Presentations: Anne Lovett

Home by Another Way

“Home,” says T.S. Eliot, “is the place where one starts from.” When I go back to my home town of Dublin, Georgia, I know how things work, and I can speak the lingo, lapsing into words I seldom use in my present home of Atlanta. Indeed, almost without consciously realizing it, I learned to speak several different dialects of “home.” So, here is home in its concentric circles: Dublin, Atlanta, Georgia, the South, the United States.

But I’d like to talk about home particularly as the Southern U.S. Several years ago I attended the Sewanee Writers Conference, where participants came from all over the country.
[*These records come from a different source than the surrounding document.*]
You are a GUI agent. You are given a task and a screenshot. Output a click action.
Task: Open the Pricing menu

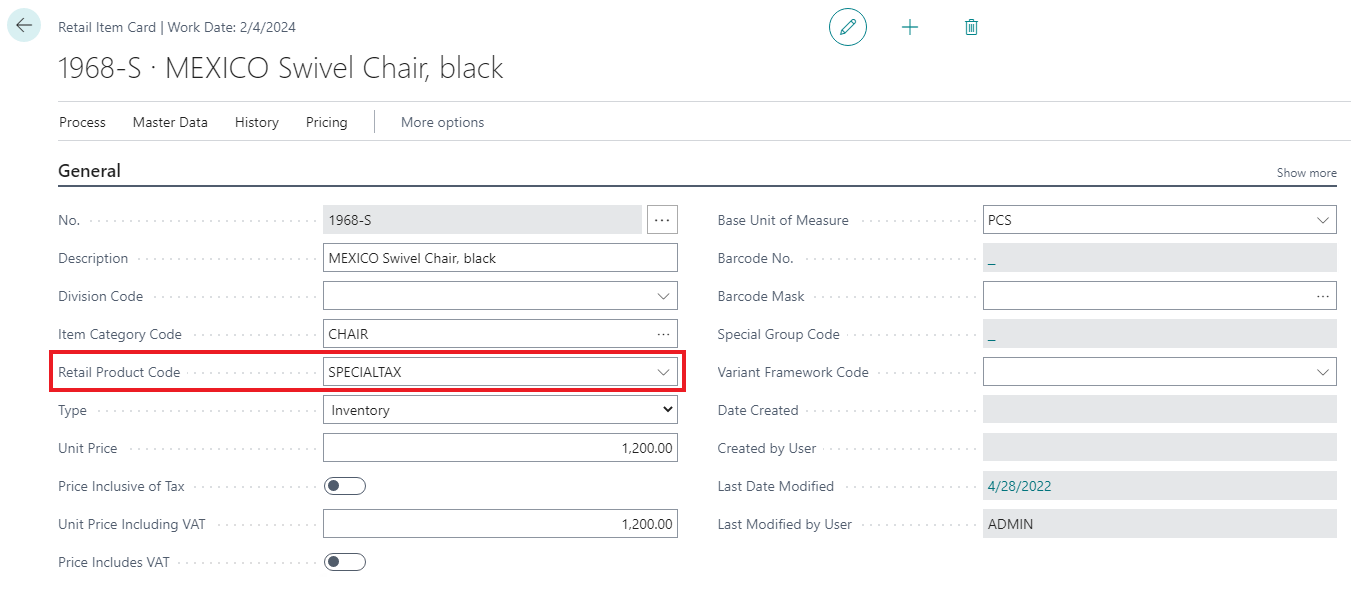coord(326,122)
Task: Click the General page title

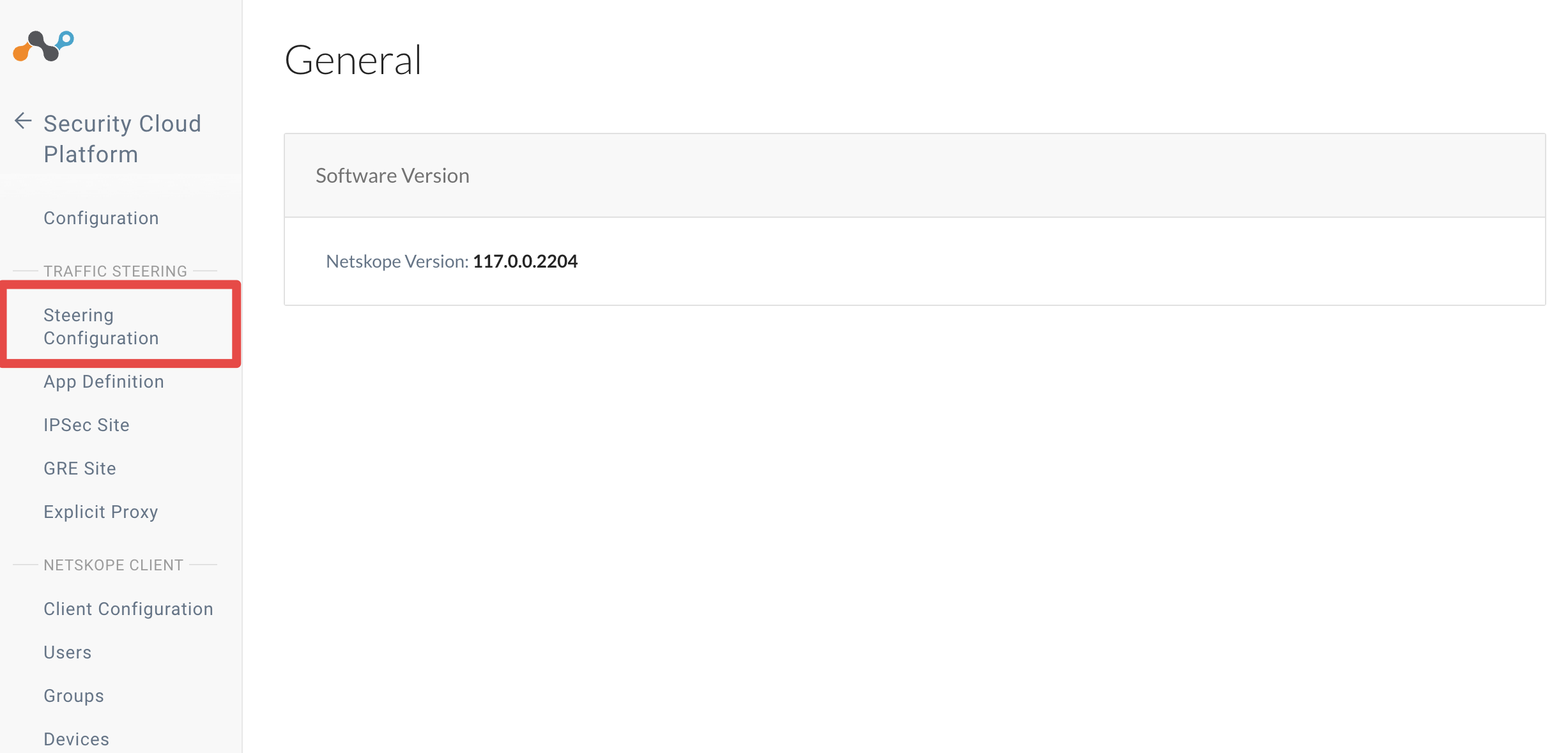Action: (353, 60)
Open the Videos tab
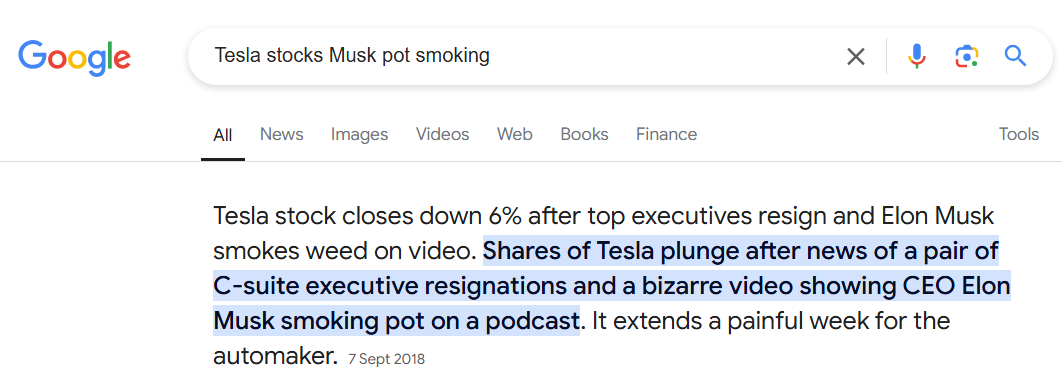 [442, 134]
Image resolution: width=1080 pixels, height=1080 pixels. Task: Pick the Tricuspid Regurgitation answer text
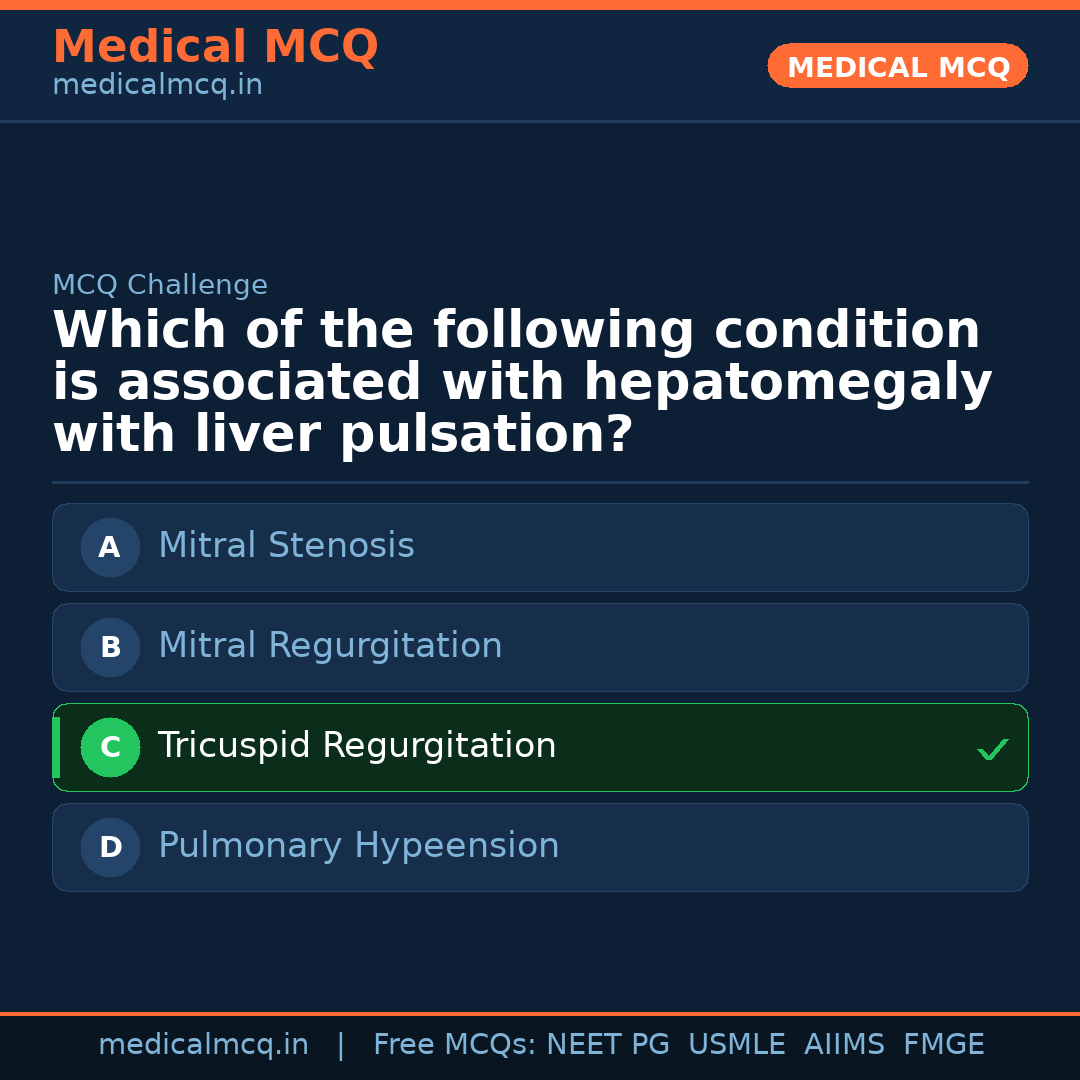click(356, 746)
I made a point to sit with different people at meals so that I could meet, say, Yankees or Coloradans or West-coasters. Before long, I found myself part of a coterie. I didn’t think about what we had in common until I overheard one man comment, “The Southerners stick together! They talk in shorthand! They’re like an ethnic group!”
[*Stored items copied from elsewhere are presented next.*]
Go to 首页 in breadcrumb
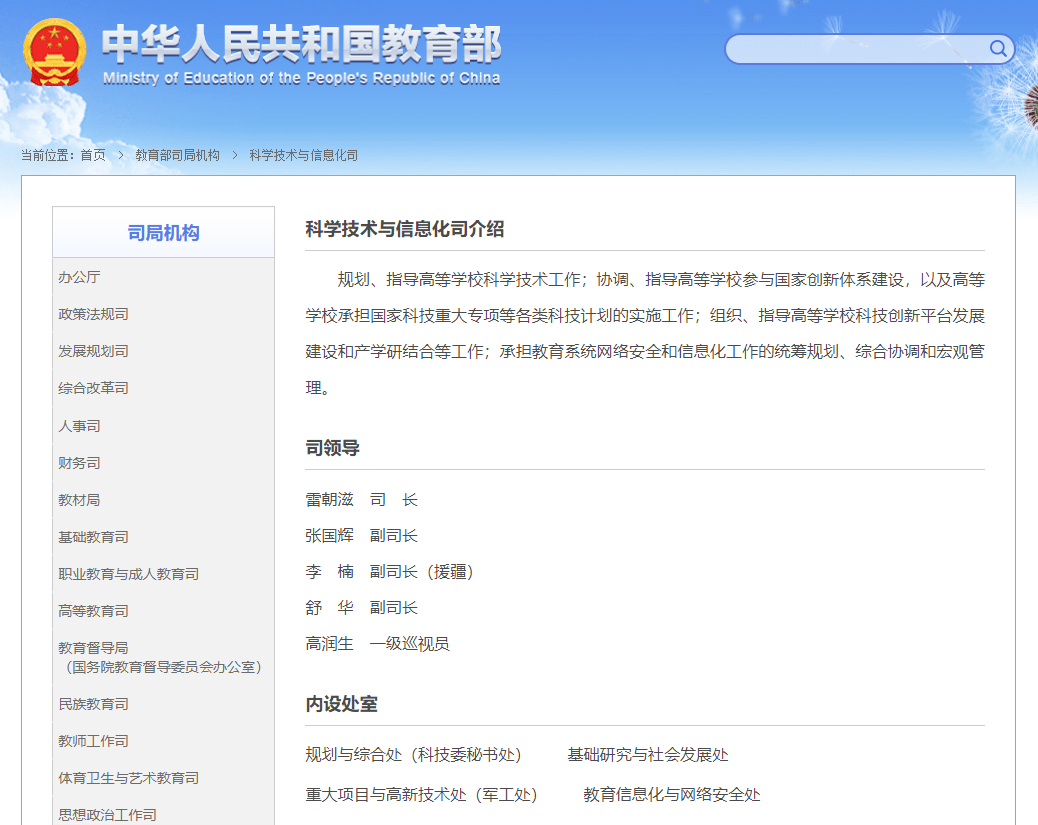The image size is (1038, 825). click(93, 155)
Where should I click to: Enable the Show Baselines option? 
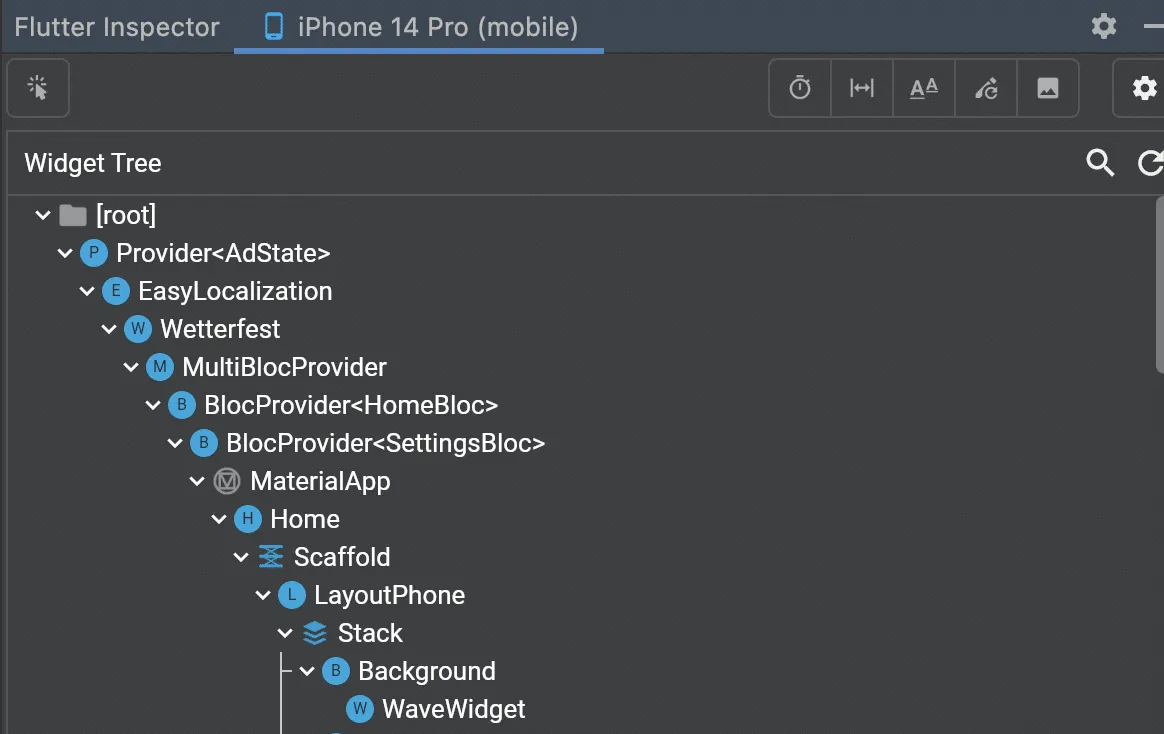pos(923,88)
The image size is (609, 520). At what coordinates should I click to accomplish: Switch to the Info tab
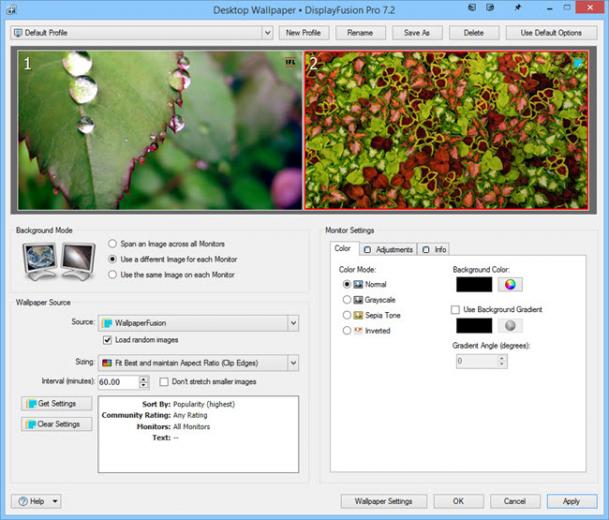pyautogui.click(x=434, y=249)
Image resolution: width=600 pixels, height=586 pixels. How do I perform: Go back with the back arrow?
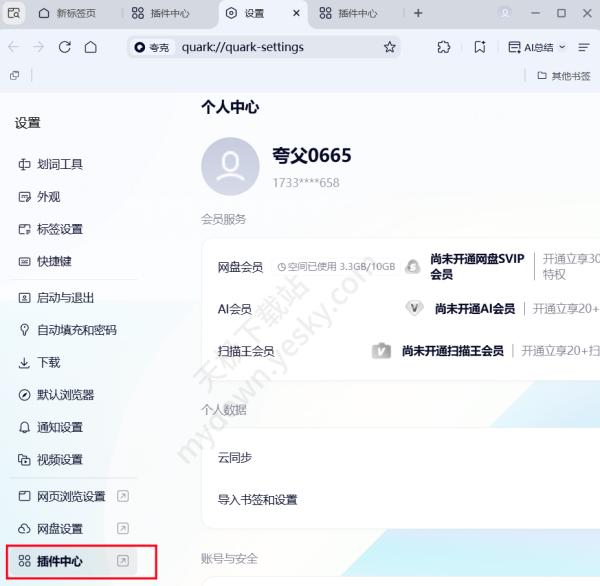(x=13, y=47)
A New York woman put her hands on her hips and regarded one of our group, who was from Mississippi: “Why is that woman dressed up like a birthday cake?” The rest of us knew why—the same reason she had Lyle Lovett tapes in her car. Another person said, referring to lightning bugs, “Hey, they really have them here!” as if the creatures might have been mythical inventions, like the Tar-Baby.

We homegirls or homeboys stick together, I guess, because we don’t have to explain lightning bugs, because we know that ruffles are as natural for southern belles as black is for New Yorkers, and because we know there is a secret South, one that doesn’t play up to Northern or Midwestern assumptions. Newcomers look around eagerly for clones of the Dukes of Hazzard (unfortunately promoted by some self-parodying Southern writers), ignoring that there are many of us who prefer Australian novelist Shirley Hazzard.

And speaking of Hazzard, who wrote of London, in due time I realized I had another home, one that kept me from being mired in too much red clay, moonlight, and honeysuckle. At Sewanee, I was required to turn in a story to my instructor, Margot Livesey, whom I chose because I liked her writing. She received my story to critique before she ever met me, and when we finally sat down to discuss it, she was flabbergasted to find that I was Southern. A native Scot, she had guessed I was, like herself, an expatriate Brit.

Maybe, in some respects, I am, considering that’s where my ancestors came from. My story dealt with an American in Europe, traveling with a couple of Brits. Depicting those characters wasn’t hard to do. They were as familiar to me as the eccentric aunts and haunted young men of the Southern U. S. It is true that I once spent three months in England, and have been there four separate times, but that’s not the whole explanation.

When I first arrived in Britain, I felt as if I had come home. The landscape and people were soothing, and I didn’t feel the least as if I were in a foreign country. Was it some primeval memory stored in my genes? My forebears had come from various corners of the British Isles, and my paternal name Lovett is Norman French. It means “little wolf,” leading me to imagine some short and ferocious ur-ancestor.

My familiarity with Britain also might have to do with literature, theatre, and film. I grew up with Peter Rabbit and Mr. Toad, with Scrooge and Bob Cratchit, with King Arthur and the Round Table. And later I fell in love with Jane Austen, Trollope, Kingsley Amis, My Fair Lady, Masterpiece Theatre, and even Benny Hill--not to mention the Beatles.

Of course, Britain isn’t home, exactly. To paraphrase Robert Frost’s definition of home: If I had to go there, they wouldn’t have to take me in. But if I did go there, I know that in a month or so I’d be speaking like the natives. I would understand the lingo. I would drive on the opposite side of the road and find it quite natural. By another way, I would have come home.